**Task**. Using the records below, quote only the span that opens with the line containing "Image resolution: width=676" and closes with the line containing "Task: Click the camera capture frame icon", exactly and inclusively.

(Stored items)
----

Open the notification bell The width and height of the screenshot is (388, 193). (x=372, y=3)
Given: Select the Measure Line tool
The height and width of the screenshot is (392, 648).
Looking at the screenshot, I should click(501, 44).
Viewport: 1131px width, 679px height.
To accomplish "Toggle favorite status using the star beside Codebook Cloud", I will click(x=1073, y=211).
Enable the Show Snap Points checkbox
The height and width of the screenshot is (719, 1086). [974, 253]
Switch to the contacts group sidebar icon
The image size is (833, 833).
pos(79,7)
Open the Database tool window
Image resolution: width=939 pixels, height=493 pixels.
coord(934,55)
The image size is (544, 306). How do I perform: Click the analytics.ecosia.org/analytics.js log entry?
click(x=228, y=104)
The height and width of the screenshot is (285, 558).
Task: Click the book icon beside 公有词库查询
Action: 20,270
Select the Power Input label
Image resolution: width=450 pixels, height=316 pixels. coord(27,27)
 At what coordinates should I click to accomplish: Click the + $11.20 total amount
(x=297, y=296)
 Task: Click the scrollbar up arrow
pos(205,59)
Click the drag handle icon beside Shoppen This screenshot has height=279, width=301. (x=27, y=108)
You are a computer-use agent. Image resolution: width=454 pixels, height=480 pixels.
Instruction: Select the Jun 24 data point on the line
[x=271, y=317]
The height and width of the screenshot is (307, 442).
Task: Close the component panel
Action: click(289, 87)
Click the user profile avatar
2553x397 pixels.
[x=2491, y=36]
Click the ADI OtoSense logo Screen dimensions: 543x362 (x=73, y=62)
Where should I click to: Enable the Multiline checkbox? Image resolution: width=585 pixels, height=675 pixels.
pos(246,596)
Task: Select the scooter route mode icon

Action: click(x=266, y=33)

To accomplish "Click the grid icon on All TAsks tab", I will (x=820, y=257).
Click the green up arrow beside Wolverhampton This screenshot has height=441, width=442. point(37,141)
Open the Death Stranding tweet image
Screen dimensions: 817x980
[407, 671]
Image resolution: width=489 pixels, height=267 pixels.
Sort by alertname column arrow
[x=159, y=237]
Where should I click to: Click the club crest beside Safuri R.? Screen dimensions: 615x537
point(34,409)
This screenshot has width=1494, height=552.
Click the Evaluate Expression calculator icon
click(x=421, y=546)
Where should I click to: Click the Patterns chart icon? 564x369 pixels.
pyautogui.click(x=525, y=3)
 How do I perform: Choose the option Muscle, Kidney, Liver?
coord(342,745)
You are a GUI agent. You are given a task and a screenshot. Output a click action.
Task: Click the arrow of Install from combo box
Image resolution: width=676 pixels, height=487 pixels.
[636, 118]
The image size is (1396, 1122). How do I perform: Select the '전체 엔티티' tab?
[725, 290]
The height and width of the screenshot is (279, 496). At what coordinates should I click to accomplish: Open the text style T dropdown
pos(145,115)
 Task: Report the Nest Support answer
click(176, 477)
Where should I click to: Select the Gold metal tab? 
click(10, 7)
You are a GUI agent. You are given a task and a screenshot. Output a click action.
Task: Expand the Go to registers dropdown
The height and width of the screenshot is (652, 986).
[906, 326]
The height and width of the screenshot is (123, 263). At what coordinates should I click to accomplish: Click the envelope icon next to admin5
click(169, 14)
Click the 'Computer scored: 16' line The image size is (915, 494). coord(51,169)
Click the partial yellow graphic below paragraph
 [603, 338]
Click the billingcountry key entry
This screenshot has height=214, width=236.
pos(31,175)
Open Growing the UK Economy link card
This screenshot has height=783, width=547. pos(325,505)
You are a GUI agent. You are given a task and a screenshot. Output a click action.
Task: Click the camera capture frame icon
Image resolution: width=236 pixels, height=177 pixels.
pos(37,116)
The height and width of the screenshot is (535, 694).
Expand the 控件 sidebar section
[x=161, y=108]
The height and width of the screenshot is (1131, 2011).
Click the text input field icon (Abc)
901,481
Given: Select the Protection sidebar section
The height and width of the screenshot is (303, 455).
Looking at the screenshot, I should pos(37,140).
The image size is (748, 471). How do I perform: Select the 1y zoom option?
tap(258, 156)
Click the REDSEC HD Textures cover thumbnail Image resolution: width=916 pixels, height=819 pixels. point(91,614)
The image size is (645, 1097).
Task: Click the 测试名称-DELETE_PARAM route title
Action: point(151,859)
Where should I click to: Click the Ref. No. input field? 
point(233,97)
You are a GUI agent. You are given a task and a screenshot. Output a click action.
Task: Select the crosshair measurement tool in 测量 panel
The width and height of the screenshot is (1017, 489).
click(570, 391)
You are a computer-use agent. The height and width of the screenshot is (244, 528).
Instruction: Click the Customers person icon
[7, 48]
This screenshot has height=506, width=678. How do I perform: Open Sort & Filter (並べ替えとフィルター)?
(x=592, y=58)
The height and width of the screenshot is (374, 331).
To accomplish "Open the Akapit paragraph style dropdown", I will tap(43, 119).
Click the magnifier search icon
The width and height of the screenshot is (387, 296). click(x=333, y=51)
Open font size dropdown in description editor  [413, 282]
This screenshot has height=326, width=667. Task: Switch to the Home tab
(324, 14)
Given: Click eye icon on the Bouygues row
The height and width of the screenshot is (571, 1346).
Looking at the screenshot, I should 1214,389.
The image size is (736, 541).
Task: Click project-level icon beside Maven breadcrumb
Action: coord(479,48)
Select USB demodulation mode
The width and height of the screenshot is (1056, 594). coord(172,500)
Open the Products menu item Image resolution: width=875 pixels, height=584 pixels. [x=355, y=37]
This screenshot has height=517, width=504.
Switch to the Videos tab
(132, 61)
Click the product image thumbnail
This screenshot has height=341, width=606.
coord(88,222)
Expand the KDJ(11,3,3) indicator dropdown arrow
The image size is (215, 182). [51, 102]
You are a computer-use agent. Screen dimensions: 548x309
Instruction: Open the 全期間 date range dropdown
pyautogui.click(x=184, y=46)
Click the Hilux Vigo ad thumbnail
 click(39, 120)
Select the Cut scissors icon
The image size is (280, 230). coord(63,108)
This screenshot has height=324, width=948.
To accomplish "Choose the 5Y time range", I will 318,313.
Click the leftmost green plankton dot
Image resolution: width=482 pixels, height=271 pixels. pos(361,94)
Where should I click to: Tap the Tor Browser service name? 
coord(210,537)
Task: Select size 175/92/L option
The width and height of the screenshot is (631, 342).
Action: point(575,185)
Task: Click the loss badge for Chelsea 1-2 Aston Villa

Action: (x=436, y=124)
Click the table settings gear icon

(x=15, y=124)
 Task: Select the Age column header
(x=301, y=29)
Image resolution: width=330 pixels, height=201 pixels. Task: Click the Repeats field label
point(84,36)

----

**The answer**.
Image resolution: width=676 pixels, height=487 pixels.
[636, 118]
The image size is (1396, 1122). How do I perform: Select the '전체 엔티티' tab?
[725, 290]
The height and width of the screenshot is (279, 496). At what coordinates should I click to accomplish: Open the text style T dropdown
pos(145,115)
 Task: Report the Nest Support answer
click(176, 477)
Where should I click to: Select the Gold metal tab? 
click(10, 7)
You are a GUI agent. You are given a task and a screenshot. Output a click action.
Task: Expand the Go to registers dropdown
The height and width of the screenshot is (652, 986).
[906, 326]
The height and width of the screenshot is (123, 263). At what coordinates should I click to accomplish: Click the envelope icon next to admin5
click(169, 14)
Click the 'Computer scored: 16' line The image size is (915, 494). coord(51,169)
Click the partial yellow graphic below paragraph
 [603, 338]
Click the billingcountry key entry
This screenshot has height=214, width=236.
pos(31,175)
Open Growing the UK Economy link card
This screenshot has height=783, width=547. pos(325,505)
You are a GUI agent. You are given a task and a screenshot. Output a click action.
Task: Click the camera capture frame icon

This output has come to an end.